# GIVEN PROBLEM
Copy the rows below word for word, leaving out the pictures.

== RECORDS SHOWN ==

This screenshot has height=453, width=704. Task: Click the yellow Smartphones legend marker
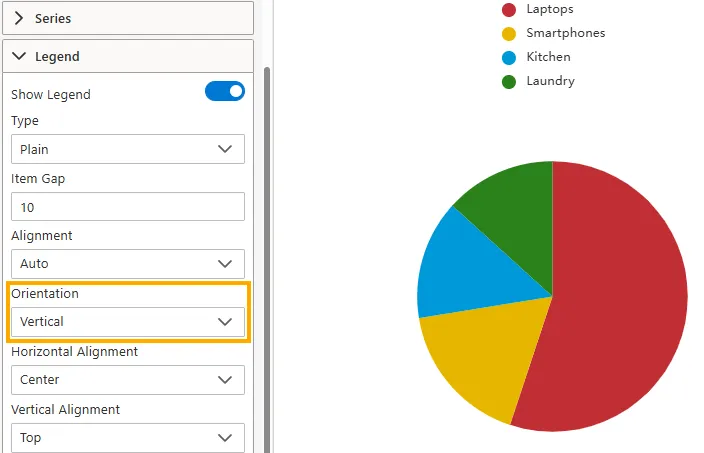pos(509,33)
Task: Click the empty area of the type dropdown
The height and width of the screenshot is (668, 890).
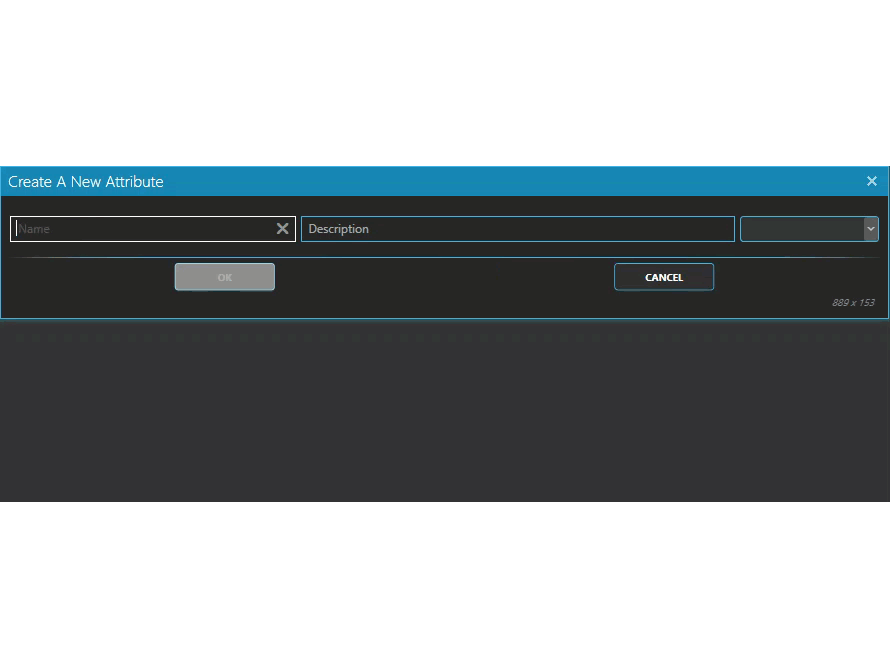Action: 800,229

===

# SOLUTION TO THE EXERCISE
This screenshot has height=453, width=704. Task: Click the yellow Smartphones legend marker
pos(509,33)
Task: Click the empty area of the type dropdown
The height and width of the screenshot is (668, 890).
Action: 800,229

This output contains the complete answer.